We uncovered also some problems with the TTS when it came to recognise female tone. That caused a lot of frustration among the female participants.
Iteration on Design
To solve this, we decided to help users by telling them the command voices they should say to interact with the system. We also added a confirmation of each of the actions that users performed. We decided to use short and simple command voices as to help the system to recognise them.
It might look like we were adding more info than needed, but we realised when we see people using the product in live that it was much easier for them and they felt much safer and more comfortable.
After the iteration on the design, we increased the number of messages sent successfully by 75%.
We tracked the user flows to Send & Reply to messages to find out whether users met their goals or they got stuck in the process, and, if this was the case, to identify where.
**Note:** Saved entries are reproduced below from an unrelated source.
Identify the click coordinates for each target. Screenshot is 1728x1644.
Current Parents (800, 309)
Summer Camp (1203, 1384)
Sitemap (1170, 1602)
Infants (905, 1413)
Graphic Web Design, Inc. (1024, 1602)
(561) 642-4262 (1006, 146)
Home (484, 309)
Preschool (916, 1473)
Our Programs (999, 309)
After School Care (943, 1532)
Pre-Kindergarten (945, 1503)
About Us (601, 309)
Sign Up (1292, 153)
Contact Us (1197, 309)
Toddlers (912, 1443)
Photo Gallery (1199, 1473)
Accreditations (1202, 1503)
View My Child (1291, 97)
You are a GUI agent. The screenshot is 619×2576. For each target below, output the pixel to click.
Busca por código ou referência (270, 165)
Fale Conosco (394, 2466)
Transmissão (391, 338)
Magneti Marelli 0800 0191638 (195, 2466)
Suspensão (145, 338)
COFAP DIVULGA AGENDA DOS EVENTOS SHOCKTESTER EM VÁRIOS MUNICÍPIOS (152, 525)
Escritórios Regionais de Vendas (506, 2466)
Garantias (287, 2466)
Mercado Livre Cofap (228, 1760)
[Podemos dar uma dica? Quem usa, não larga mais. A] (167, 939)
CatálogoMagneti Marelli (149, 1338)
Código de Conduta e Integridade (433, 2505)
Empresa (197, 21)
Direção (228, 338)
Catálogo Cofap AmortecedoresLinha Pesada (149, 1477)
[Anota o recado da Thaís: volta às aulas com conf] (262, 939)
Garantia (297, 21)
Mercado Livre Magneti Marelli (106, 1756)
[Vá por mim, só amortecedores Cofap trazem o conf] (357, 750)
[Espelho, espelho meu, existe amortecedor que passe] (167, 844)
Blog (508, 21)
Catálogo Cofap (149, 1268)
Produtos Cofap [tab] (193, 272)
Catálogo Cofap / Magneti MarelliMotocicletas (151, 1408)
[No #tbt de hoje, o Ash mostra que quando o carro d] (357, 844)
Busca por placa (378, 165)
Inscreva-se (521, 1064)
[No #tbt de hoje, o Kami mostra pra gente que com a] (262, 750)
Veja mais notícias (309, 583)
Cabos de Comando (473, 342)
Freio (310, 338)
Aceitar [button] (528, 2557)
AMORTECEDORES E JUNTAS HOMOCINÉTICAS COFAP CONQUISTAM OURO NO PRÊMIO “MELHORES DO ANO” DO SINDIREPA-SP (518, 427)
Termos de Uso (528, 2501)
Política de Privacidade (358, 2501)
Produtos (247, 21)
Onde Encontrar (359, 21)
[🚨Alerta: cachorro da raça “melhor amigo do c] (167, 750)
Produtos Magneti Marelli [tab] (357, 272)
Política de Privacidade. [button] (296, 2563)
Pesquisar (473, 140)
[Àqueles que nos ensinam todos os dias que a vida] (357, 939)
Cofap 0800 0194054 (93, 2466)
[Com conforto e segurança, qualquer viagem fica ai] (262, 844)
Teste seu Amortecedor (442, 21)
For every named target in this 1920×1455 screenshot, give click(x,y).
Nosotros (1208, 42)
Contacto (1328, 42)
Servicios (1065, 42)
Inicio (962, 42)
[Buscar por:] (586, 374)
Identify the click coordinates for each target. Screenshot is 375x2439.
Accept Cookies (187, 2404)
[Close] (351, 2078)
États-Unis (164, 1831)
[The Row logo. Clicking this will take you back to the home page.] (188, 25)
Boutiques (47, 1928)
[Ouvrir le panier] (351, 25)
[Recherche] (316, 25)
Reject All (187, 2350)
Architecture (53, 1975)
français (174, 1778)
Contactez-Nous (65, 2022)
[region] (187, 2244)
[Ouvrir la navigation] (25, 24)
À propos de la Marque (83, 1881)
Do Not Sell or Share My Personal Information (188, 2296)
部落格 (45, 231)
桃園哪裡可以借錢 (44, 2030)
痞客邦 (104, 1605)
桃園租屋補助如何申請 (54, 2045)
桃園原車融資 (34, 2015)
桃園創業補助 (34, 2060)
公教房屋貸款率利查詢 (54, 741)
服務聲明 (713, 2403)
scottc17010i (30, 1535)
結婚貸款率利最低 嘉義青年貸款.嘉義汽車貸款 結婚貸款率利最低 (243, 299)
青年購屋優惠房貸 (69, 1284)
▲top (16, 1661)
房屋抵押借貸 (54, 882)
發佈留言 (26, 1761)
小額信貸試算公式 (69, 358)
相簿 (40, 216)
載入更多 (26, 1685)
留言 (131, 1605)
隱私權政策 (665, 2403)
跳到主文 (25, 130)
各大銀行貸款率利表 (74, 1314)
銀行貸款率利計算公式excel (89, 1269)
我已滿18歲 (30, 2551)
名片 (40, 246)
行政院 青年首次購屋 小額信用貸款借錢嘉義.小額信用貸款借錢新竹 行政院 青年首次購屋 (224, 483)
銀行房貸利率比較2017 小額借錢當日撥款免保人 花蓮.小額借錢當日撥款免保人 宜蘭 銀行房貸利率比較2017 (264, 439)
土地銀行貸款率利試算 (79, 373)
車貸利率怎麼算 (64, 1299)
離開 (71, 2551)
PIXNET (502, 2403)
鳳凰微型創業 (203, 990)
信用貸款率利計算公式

Most of them were very satisfied and gave us a lot of ideas for new features such as adding more info to the message or asking for a confirmation before sending it.
You really need to take into account the user context and technology constraints at the time of designing usable conversational interfaces. Some technologies are simply not ready for interacting with them in an open environment so you can not give to the user all the freedom would be desirable. And at this point is when UX plays a crucial role as to figure out how to deal with those limitations.
When it comes to design voice user interfaces design patterns are slightly different, for instance, users found easier the interaction with the app when we say the sentences over and over, even if it might look a bit repetitive. That was the first step to onboard users about how to interact with the app. Also is a metric to discover at what point they get used to the interaction and ask for more advanced options.
To do the user testing of a conversational interface you can start by saying the sentences yourself, no need of having neither a prototype nor the app.
To build all the conversation and connect all services needed for the interface to work is a huge development effort. And it’s a risk to release an app that doesn’t have a good user experience. You can try the app yourself to identify the potential user pain points related to the technology itself and try to overcome those technological constraints in advance.
It’s crucial to do the user testing in context in order to test how the app performs in harsh conditions and also for uncovering new user scenarios.